I might have ignored it, might even have found a way to shut it off eventually. But then I died, and I couldn't be any of the things I had been for you before. I couldn't bear that. I didn't know whether it would be harder to have you reject me, in that pitiful state, or to have you continue to treat me like the old Pod when I had nothing to offer you anymore but pain.
I didn't understand. And all of these factors came together to result in the worst decision I've ever made in my life.
I said I was sorry at the time, but now I know that I didn't really understand what sorry meant. Adder, I am so sorry. I want your forgiveness more than anything I've ever wanted in my life. But I understand completely if you're not prepared to give it. I am still not sure I'm going to be able to forgive myself.
The thing I want second most is to tell you that I love you too. If, despite how I've hurt you, you would ever consider taking me back again, I would be yours in a heartbeat.
I know that you love me - present tense, not past - because you said so once in the swamp. But I also know that missing someone, and giving them access to your heart after they've crushed it, are two very different things. So I make no assumptions about what that means for us.

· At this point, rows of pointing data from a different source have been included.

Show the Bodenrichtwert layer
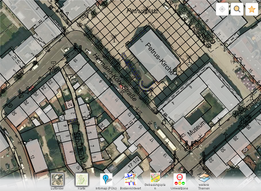(131, 179)
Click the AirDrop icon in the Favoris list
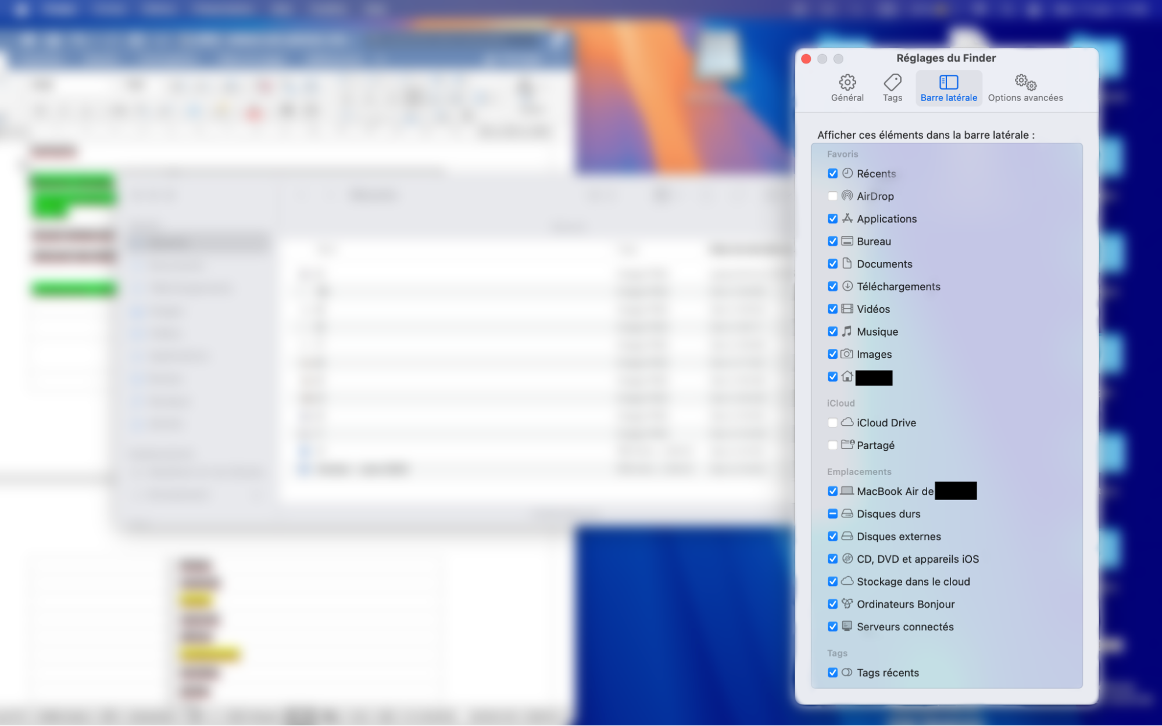The height and width of the screenshot is (726, 1162). (848, 196)
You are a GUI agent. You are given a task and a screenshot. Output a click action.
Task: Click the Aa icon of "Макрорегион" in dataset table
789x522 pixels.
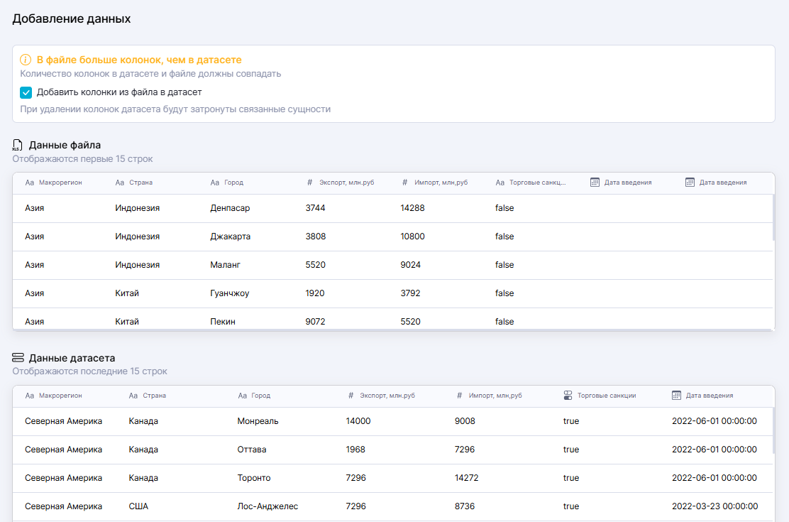[x=29, y=396]
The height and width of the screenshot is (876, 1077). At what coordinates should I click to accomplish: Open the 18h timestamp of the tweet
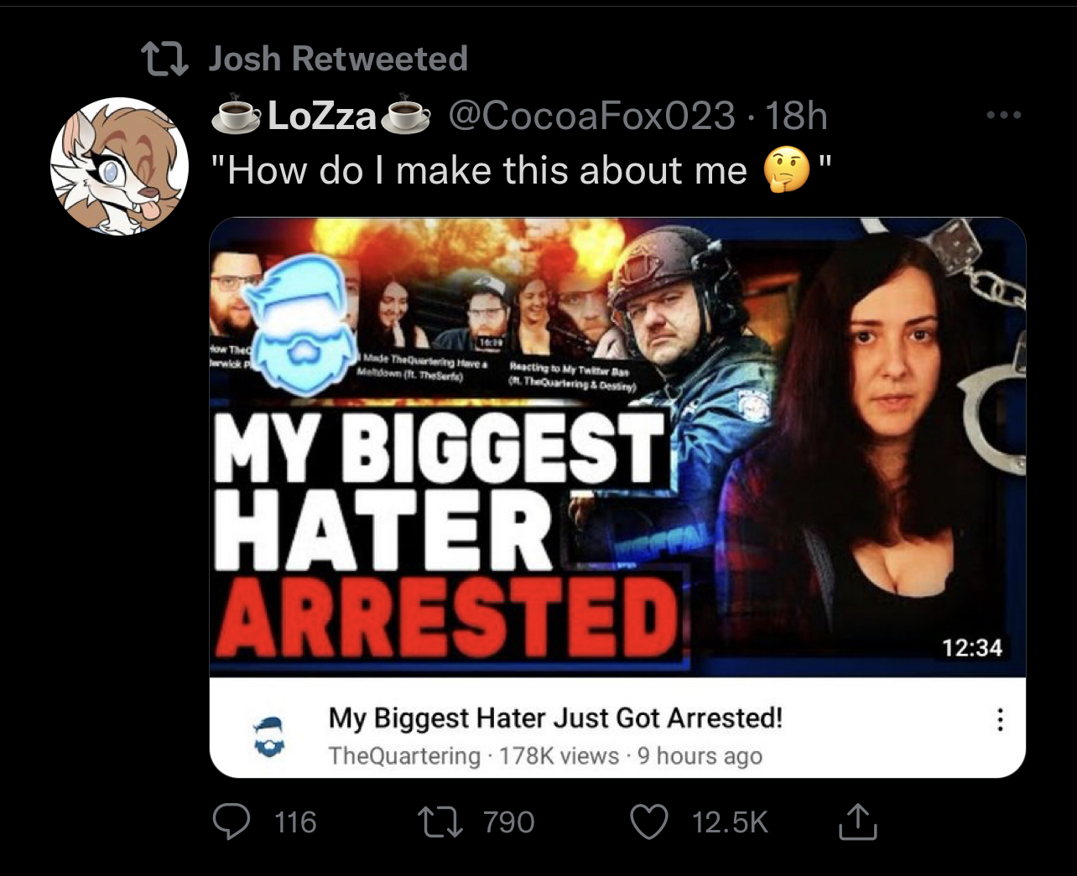coord(795,115)
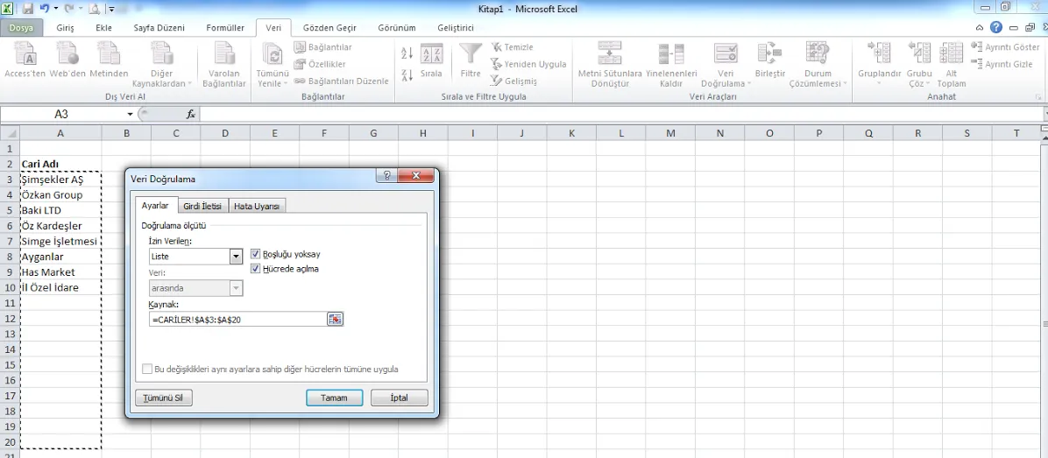Select cell A5 containing Baki LTD

point(60,210)
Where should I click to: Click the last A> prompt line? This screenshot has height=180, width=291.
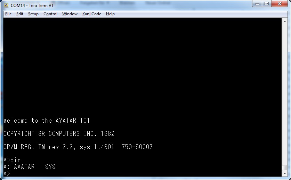coord(7,173)
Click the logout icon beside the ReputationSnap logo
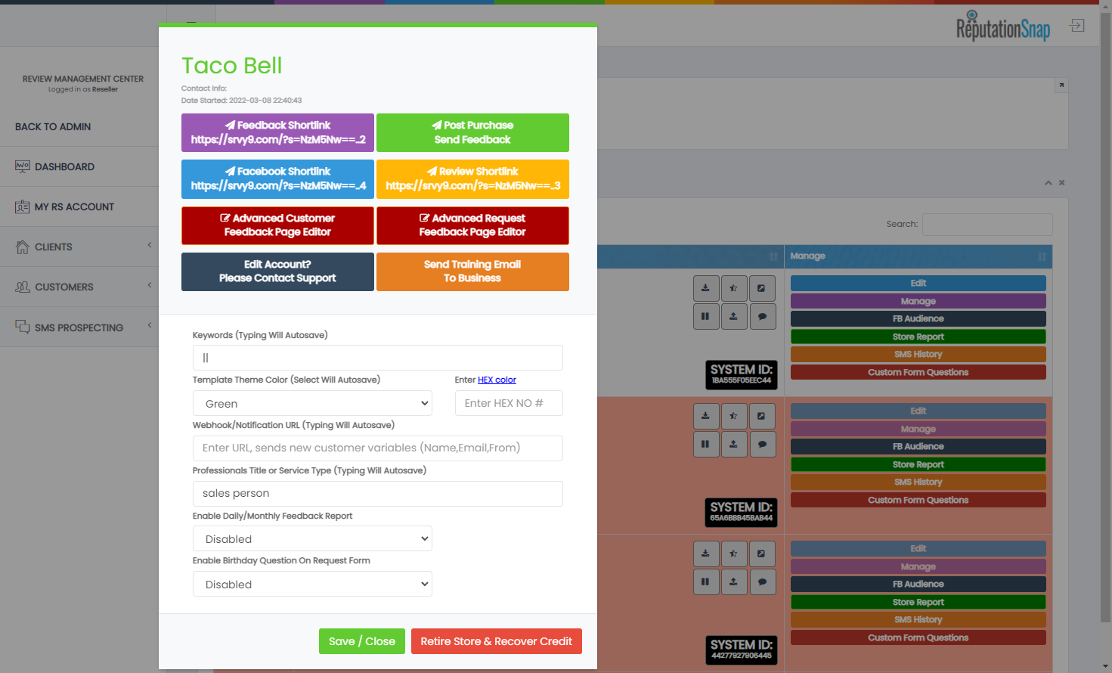This screenshot has width=1112, height=673. tap(1076, 26)
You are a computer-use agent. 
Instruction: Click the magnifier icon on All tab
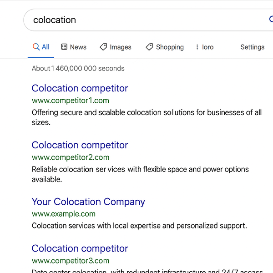point(36,47)
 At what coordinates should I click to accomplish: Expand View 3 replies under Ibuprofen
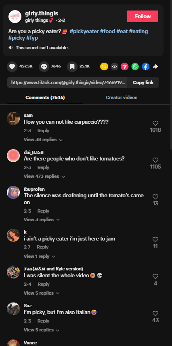(42, 219)
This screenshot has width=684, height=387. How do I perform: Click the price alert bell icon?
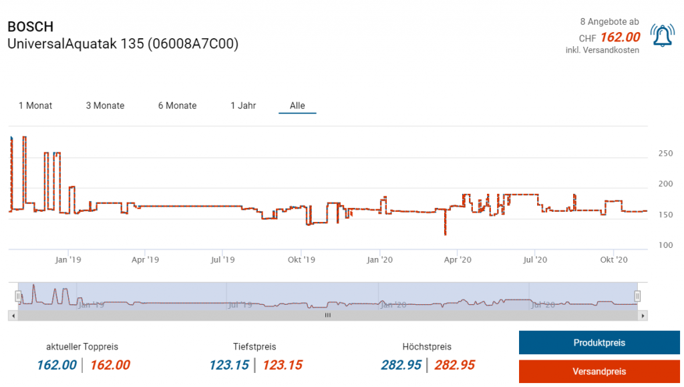coord(663,36)
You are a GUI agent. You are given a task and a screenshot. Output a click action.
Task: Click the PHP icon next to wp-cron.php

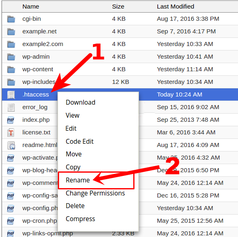point(11,221)
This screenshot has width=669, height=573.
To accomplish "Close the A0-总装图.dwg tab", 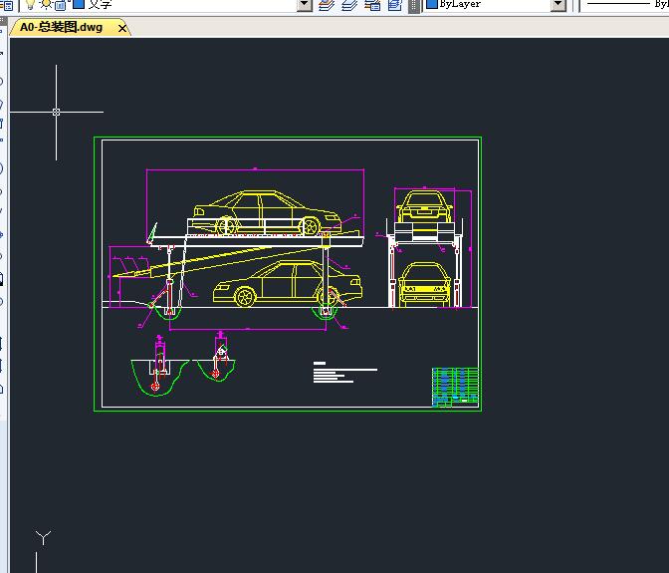I will coord(122,28).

If you have reservations, if you need space, if you just plain can't be with me now or maybe ever, that too is completely understandable. I promise to respect whatever you decide.
But I hope, and will continue to hope, that the vision you showed me might somehow still resemble my future reality.
Either way, I want you to know that the hours I have recently stolen in your presence in the swamp were precious to me. I would have told you who I was if I could, but I ended up being glad I couldn't. If you had known it was me, you might not have let me so close. And you might not have told me the things you did. No matter what happens, I will treasure that time with you in my heart forever.
I remain
your tiger,
POD.
P.S. If you want to talk, I'll be on the beach south of the Clan Tree this evening.